STJ: Financiamento imobiliário não é relação de trato sucessivo
POR: MARCELO GOMES DA SILVA JUNIOR
O Superior Tribunal de Justiça (STJ), no Agravo Interno no Recurso Especial n. 1.837.718/PR, julgado pela quarta turma, decidiu que o parcelamento de saldo devedor nos contratos de financiamento imobiliário não configura relação de trato sucessivo.
O agravo foi interposto pela Companhia de Habitação de Londrina Cohab Ld em face de decisão que negou seguimento ao recurso especial contra acórdão julgado pelo TJPR, que tinha por objetivo discutir o início do prazo prescricional para a cobrança de dívidas em contrato de mútuo do sistema financeiro de habitação.
No acórdão decidiu-se que o contrato realizado entre a Companhia de Habitação de Londrina Cohab Ld junto a Elsa da Silva Mostaco tratava-se de contrato de trato sucessivo e, portanto, todas as parcelas vencidas há mais de cinco anos da distribuição da ação estavam sujeitas à prescrição de acordo com art. 206 § 5º, I, do Código Civil.
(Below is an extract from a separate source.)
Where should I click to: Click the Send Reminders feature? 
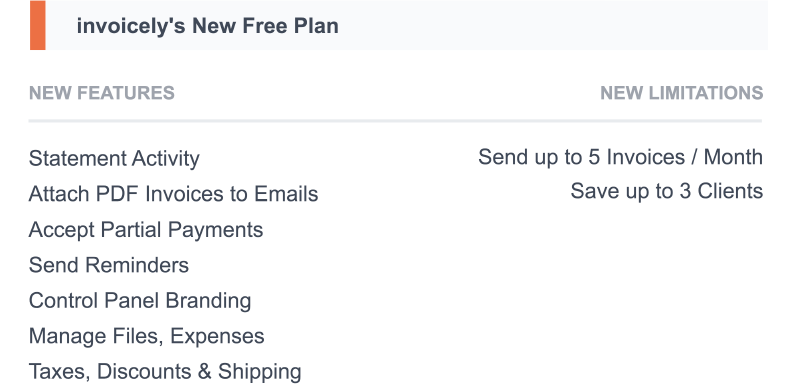click(109, 265)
No primeiro voto, o Excelentíssimo Senhor ministro Raul Araújo (Relator), concordou com o entendimento do Acórdão sobre o prazo prescricional, ou seja, a execução hipotecária proposta para a cobrança de crédito vinculado ao Sistema Financeiro da Habitação possui prazo prescricional de 5 (cinco) anos. Entendimento previsto também no artigo 206, § 5º, I, do Código Civil, seguido pela corte que, entendeu que nas obrigações de trato sucessivo, o prazo é contado a partir do vencimento de cada parcela, de modo que a prescrição atinge as parcelas vencidas no quinquênio anterior ao ajuizamento da ação, julgamento consonante com a jurisprudência do Enunciado 83 da Súmula do STJ. Dessa forma, o Relator negou provimento ao agravo interno.
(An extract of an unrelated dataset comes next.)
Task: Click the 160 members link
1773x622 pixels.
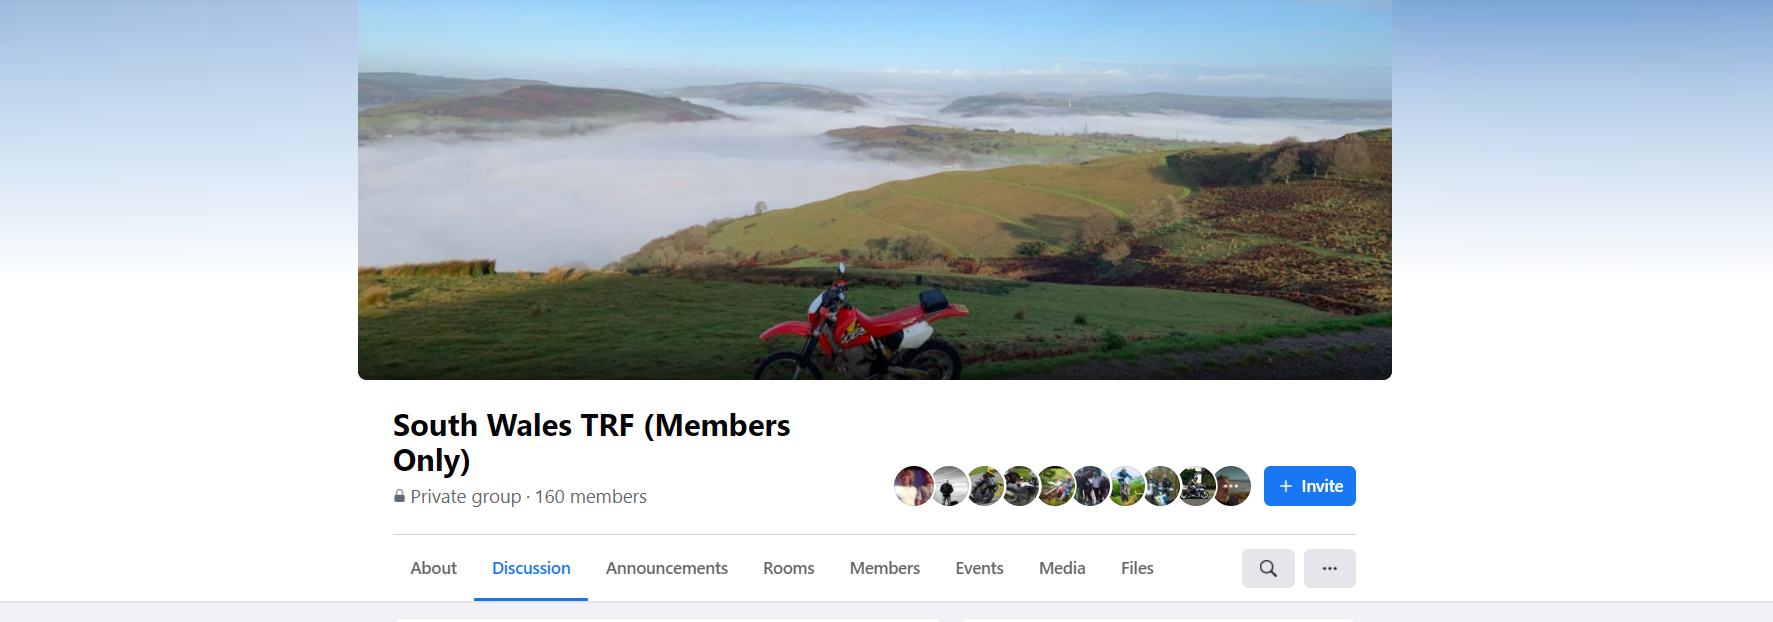Action: pos(591,497)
Após pedido de vistas, a Ministra Maria Isabel Gallotti, discordou do entendimento do ministro relator Raul Araújo ao dizer que a conclusão do tribunal paranaense não esta de acordo com a jurisprudência consolidada do STJ, afastando a ocorrência da súmula 83/STJ, complementando que o sistema de amortização do saldo devedor dos contratos de financiamento imobiliário não configura relação de trato sucessivo provendo sim de uma única obrigação o pagamento do valor de empréstimo contraído para compra de imóvel, pagamento que deverá ser realizado de forma parcelada nas datas pactuadas em contrato, a benefício do devedor, que tem a obrigação de pagar o valor total do empréstimo até o termo do contrato.
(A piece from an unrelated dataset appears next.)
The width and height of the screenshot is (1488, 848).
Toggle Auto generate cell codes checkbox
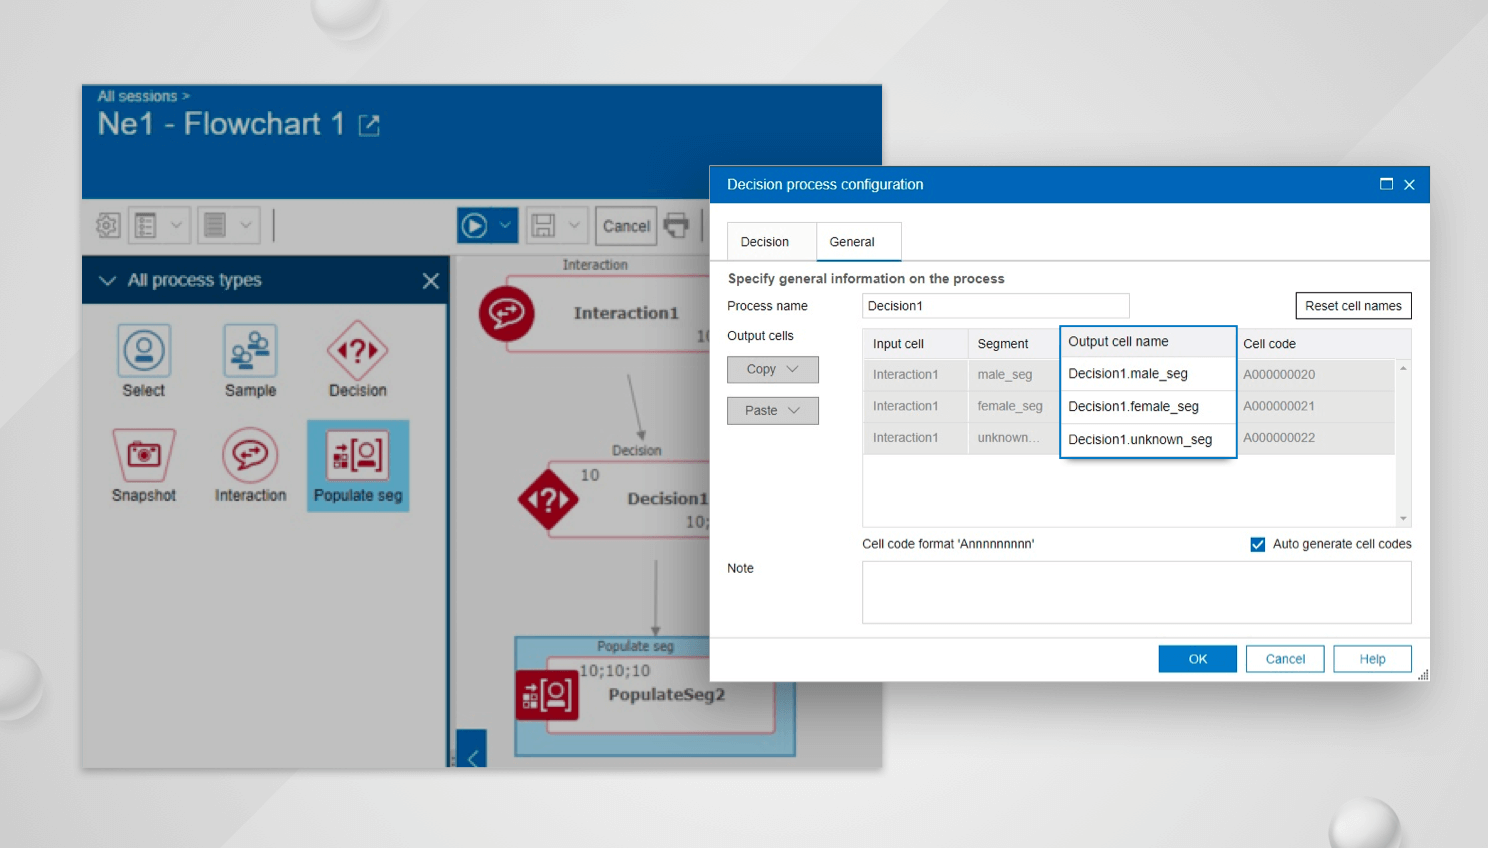(x=1258, y=544)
As parcelas não pagas na data dos respectivos vencimentos incrementam o valor da dívida a ser quitada, não se tratando de parcelas que se renovam mês a mês, como aluguel e salário, por exemplo, concluindo que não é a data da contratação, nem a do inadimplemento de cada parcela do preço, que dão início ao prazo prescricional, mas a data final para quitação do saldo devedor.
Após voto-vista da ministra Maria Isabel Gallotti, o ministro relator Sr. Raul Araújo mostrou-se ter se equivocado quanto ao seu voto, demostrando estar com a razão a referida ministra, entendendo que o caso se trata de “… uma obrigação única, relativa ao pagamento do valor do empréstimo contraído para a aquisição do imóvel, quantia já disponibilizada pela instituição financeira. O parcelamento do pagamento, em benefício da parte devedora, nas datas de vencimento pactuadas no contrato, não configura relação de trato sucessivo decorrente de obrigações periódicas, que se renovam mês a mês. A obrigação de pagamento do valor financiado é única, devendo ser quitada a integralidade do valor financiado até o termo do contrato”, modificando seu voto e dando provimento ao agravo interno para dar provimento ao recurso especial, a fim de afastar a prescrição, pois o início da contagem do prazo prescricional ocorreria somente com o vencimento da última parcela.
Assim, após o voto-vista da Ministra Maria Isabel Gallotti dando provimento ao agravo interno, para dar provimento ao recurso especial, divergindo do relator, e a retificação do voto do relator para acompanhar a divergência, a Quarta Turma, por unanimidade, decidiu dar provimento ao agravo interno para dar provimento ao recurso especial, nos termos do voto do relator. A Sra. Ministra Maria Isabel Gallotti (voto-vista) e os Srs. Ministros Antonio Carlos Ferreira, Marco Buzzi e Luis Felipe Salomão (Presidente) votaram com o Sr. Ministro Relator.